ONE CORRELATION SHOWS that financial health correlates with whether an individual is likely to adhere to their medications. Adherence was designated as adherent 80% of the time or more based on industry standards. A study done by Express Scripts looked at the effect that enrolling an individual in financial assistance programs could have on improving adherence and found that patients with inflammatory conditions that were enrolled in a financial assistance program saw a 7% improvement in adherence, compared with patients that were not enrolled. This correlation makes sense when you consider that cost of prescriptions is often cited as a primary reason patients are not adherent.

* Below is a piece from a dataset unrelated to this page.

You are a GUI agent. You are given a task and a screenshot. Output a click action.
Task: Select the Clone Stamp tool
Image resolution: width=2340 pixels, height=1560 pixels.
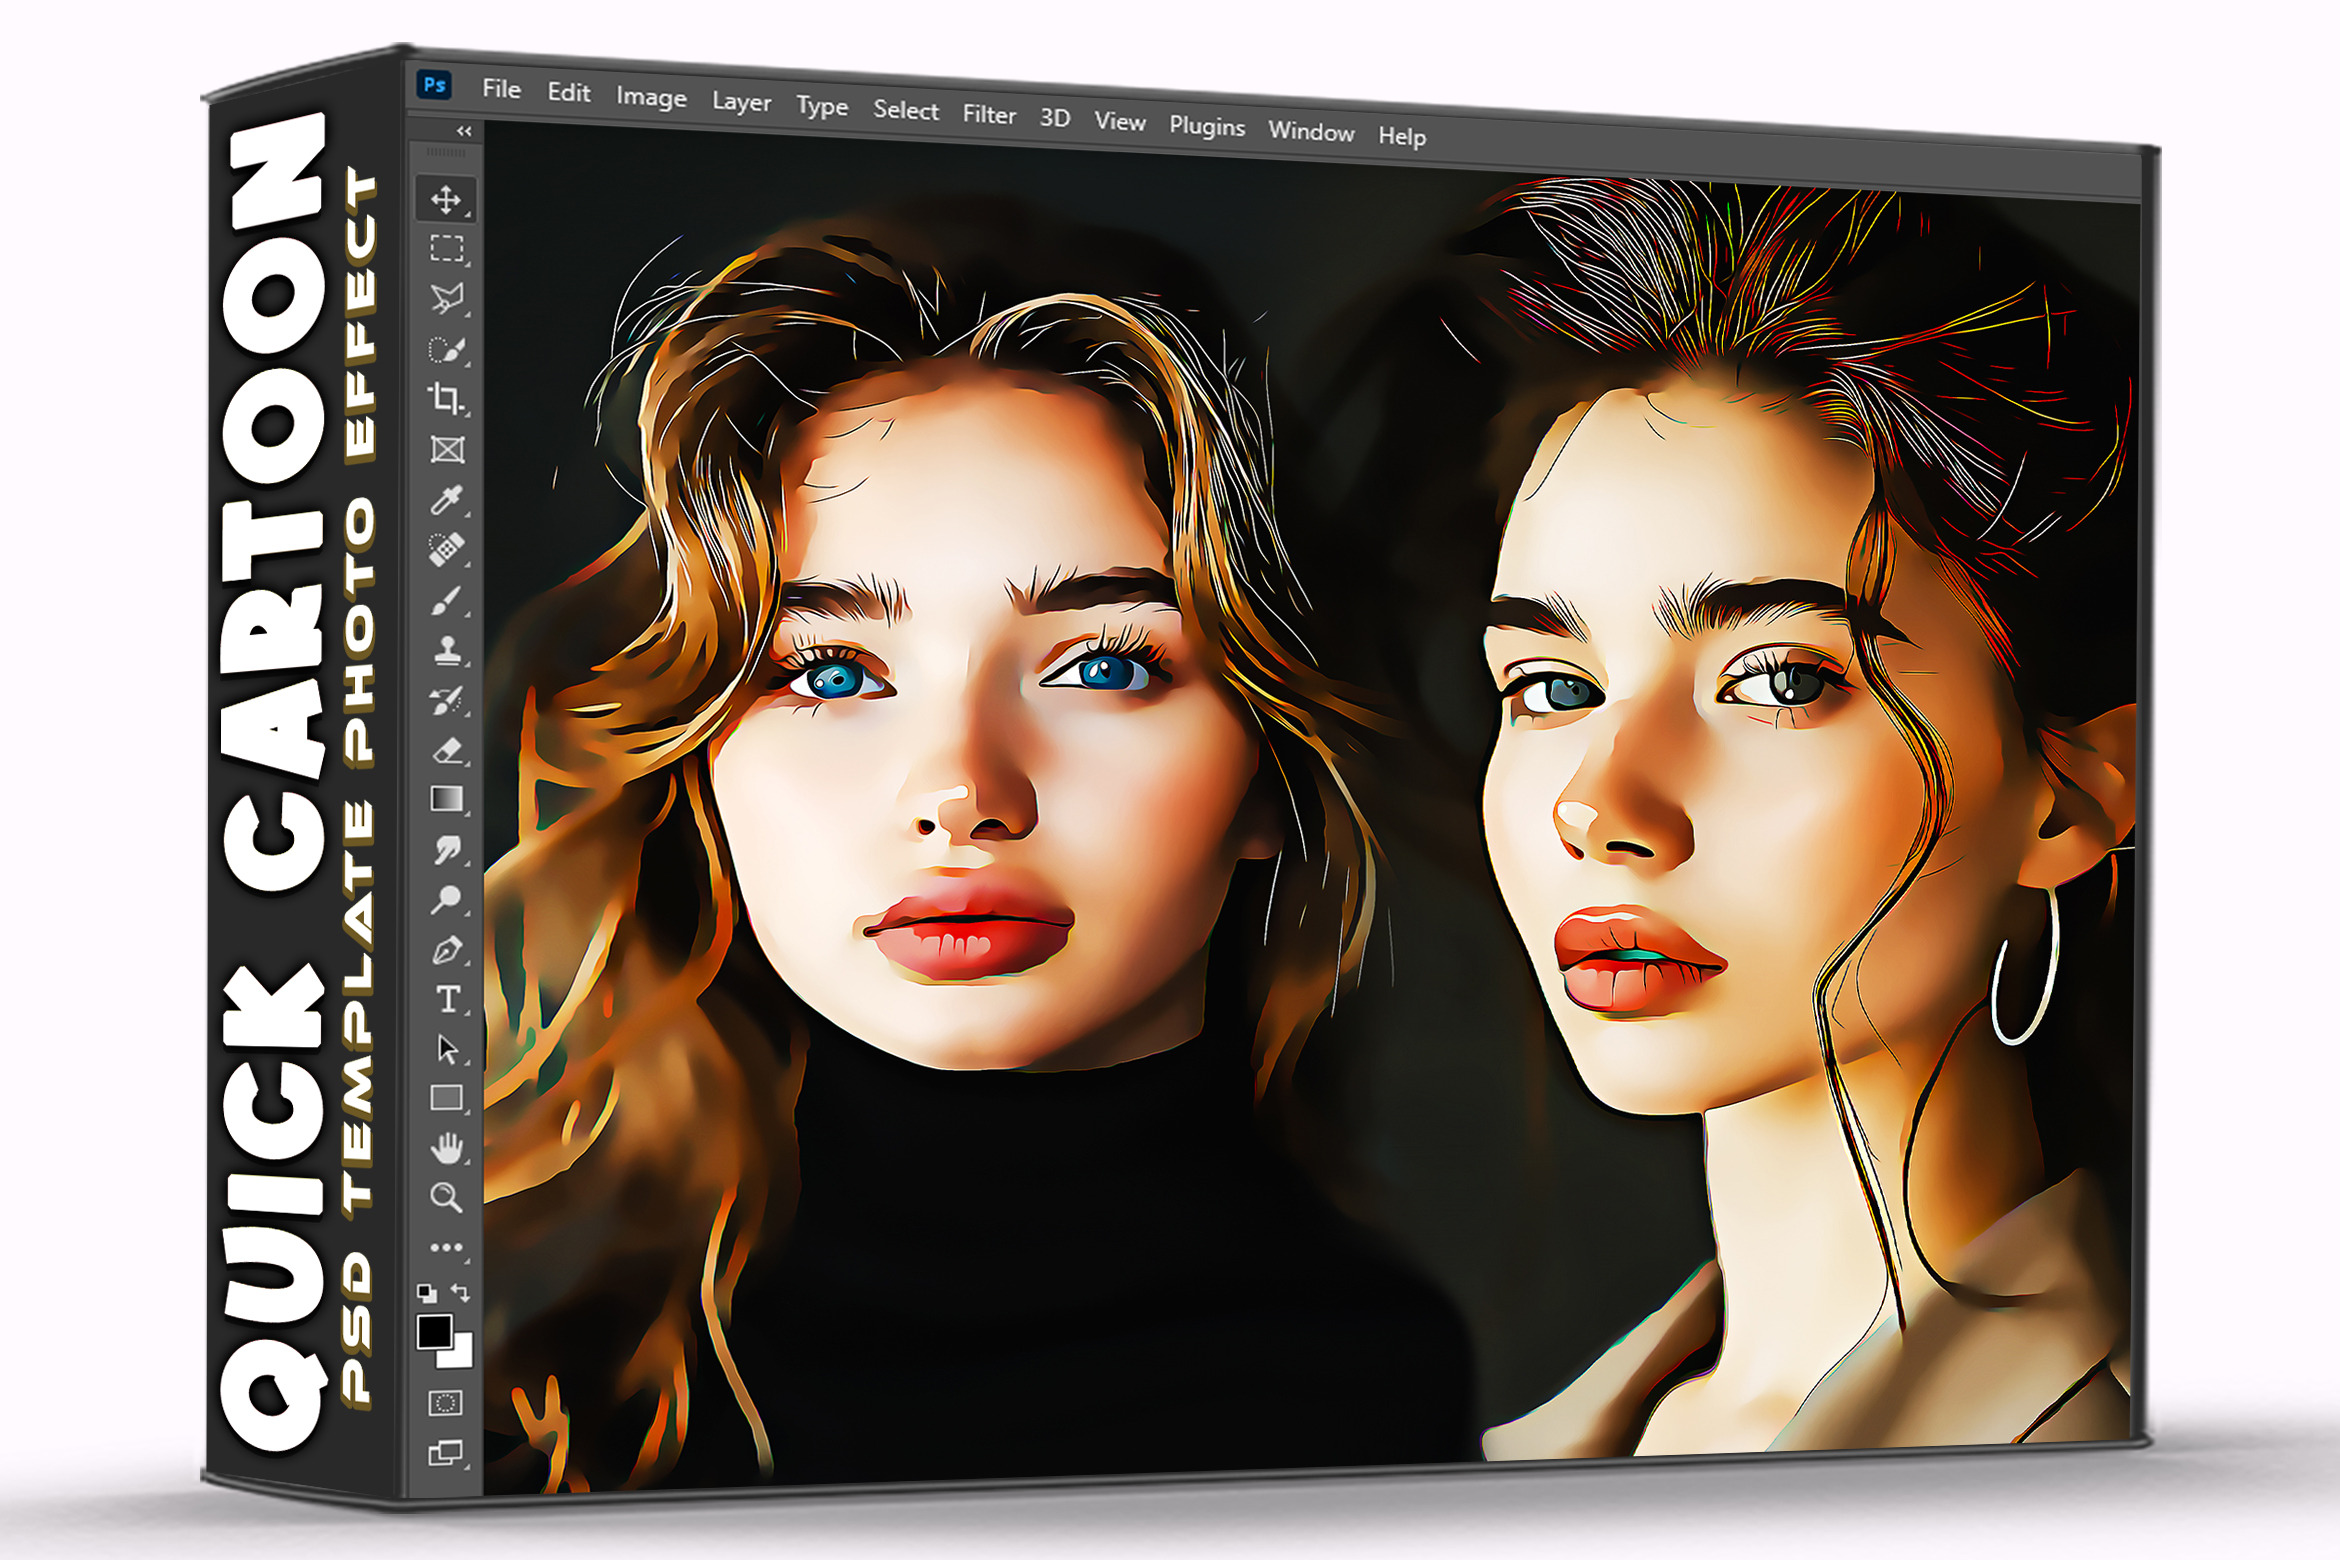pyautogui.click(x=446, y=650)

ANOTHER CORRELATION FOUND by our data scientists shows that distance to a nearest relative or associate also correlates to whether an individual is likely to adhere to their medications. It turns out that if your nearest relative or associate lives more than 25 miles away, you are less likely to take your medications as prescribed. This makes sense when you consider it may be harder for patients to get their prescriptions if they do not have social support nearby. A review of 50 studies found a greater degree of practical support such as medication help; help with household functions, such as cleaning and cooking; and help with transportation was most consistently associated with greater medication adherence.
Implementing predictive scores for medication adherence is a good place to start with programs to improve medication adherence based on addressing SDOH. Assume, for instance, that you have a sample population of patients that are unlikely to adhere to their medication regimes as prescribed. Using the attributes related to financial health and social support as guidance, among others, your organization can implement a medication-adherence score that can be presented to a care manager, social worker, or another care provider that predicts the likelihood of each member to adhere to their medications over the next 12 months based on that individual’s SDOH. This will allow you to segment your population and match the type of care they need to their situation.

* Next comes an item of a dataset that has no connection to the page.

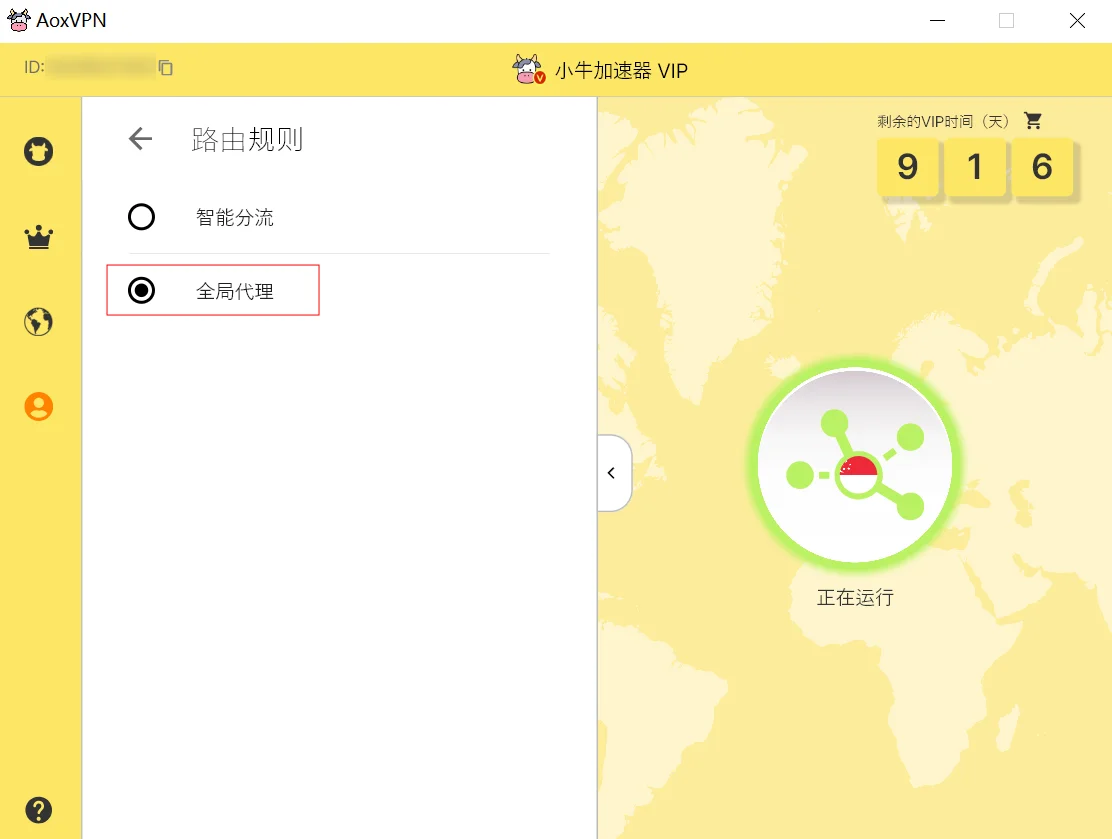
Task: Toggle the VPN connection circle button
Action: tap(855, 465)
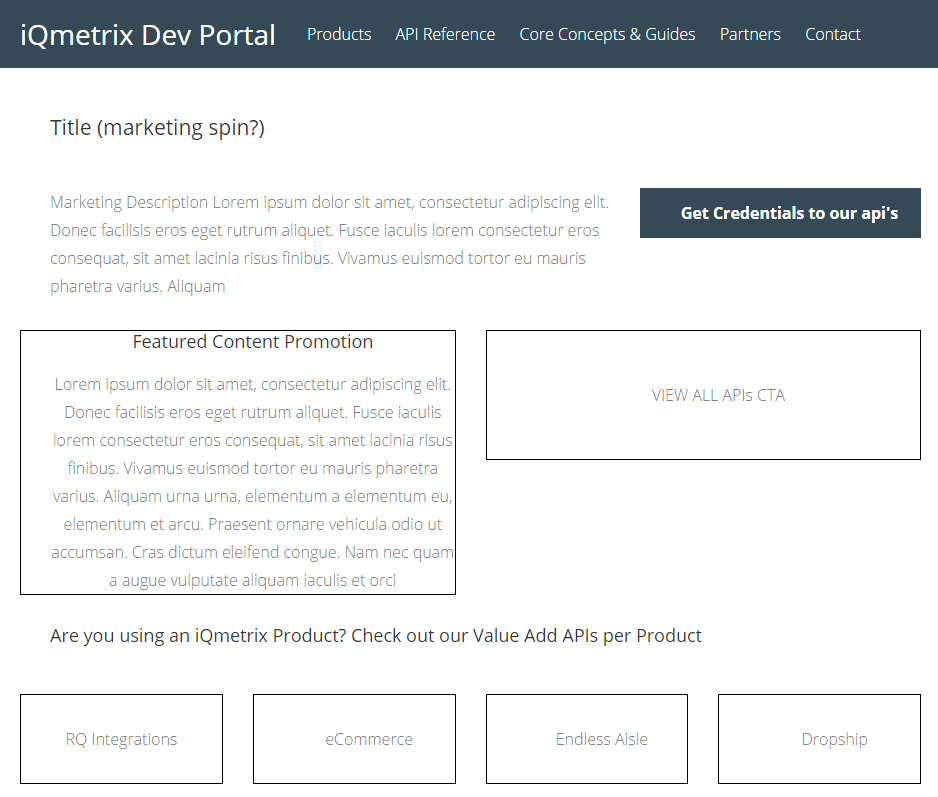Open the Dropship product tile
938x797 pixels.
click(x=819, y=739)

Drive Value and Cost Savings With SDOH Data
GETTING AN SDOH INITIATIVE OFF THE GROUND requires a lot of thoughtful coordination and analysis between analytics teams, clinicians, social workers, and other community partners and buy-in from leadership. The three steps outlined in this paper can help to provide a structure not only for building a business case by identifying estimated ROI but also for helping you identify “quick win” projects to kick-start efforts, as well as help you to define metrics to illustrate success. Following defined steps can help you to avoid “paralysis by analysis.” The best way to make an impact is to get started and scale from smaller wins. You can then compile lessons learned and expand your initiatives for even greater cost savings and positive health outcomes.